You can go back to the history of the abuser to know “why.” A lot of times they have been abused too, but it is not all the time. “I think people can change and learn, the court decides that and makes decisions accordingly, but what the victim wants should matter. If seeing the abuser in jail makes them feel safer and happy, the abuser must be in jail. Our duty is to protect the victims,” the officer said.

Clemente said that “yes, abusers can be victims and victims can be abusers, but it is only sometimes, and it is a dangerous narrative to follow. This narrative delegitimizes the experience. of the victim.” The psychological functionality for different accused people can vary, but it is mostly control-based, and a child is an easy target, partly because children cannot protect themselves, so their body is interchangeably used for sexual and physical abuse. A lot of times where both abuses occur, sexual abuse goes unseen because of physical abuse. “We see children coming in for non-compliance, anger issues and so on,” Clemente said. “The report is usually or always for physical abuse first and sexual abuse comes in the form of a discovery during the therapy or investigation.”

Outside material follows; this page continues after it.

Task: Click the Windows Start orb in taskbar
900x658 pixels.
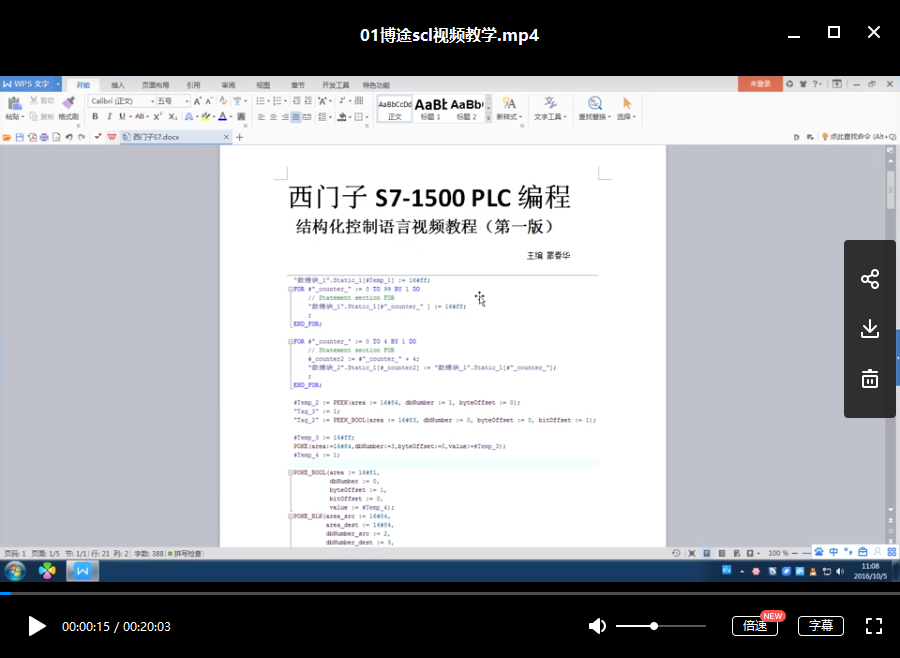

The groundwork for normalized interactions is created by the time a person is three years old. The foundation of social and interpersonal relationships is also set by then. Your behaviour will be affected depending on when the abuse happened and by whom. If it is at an early stage by someone from the core group of “safe people” (parents and close family members), it elevates the natural protection we have as people. There isn’t a concept of “things we don’t do to people you keep safe,” Clemente said. “When someone who is supposed to keep you safe, abuses you, it creates an Asterix, … Abuse isn’t off the table now that you’ve faced it.” But it is not everyone’s case, and we need to always see the victim as a person before looking at them through their victimhood.

Tanisha, now 17, is scared of her mother and father who just came back home unexpectedly. She remains in the box, which could’ve been a safe place, home, where she could sing her happy songs.

“I see my life in stages — that night, a stage ended,” she said. “I sang that happy song and everything seemed so nice; nothing was happy after that. We live in a movie-like family where we are full of problems and sadness, but when the cameras flash, we all smile.”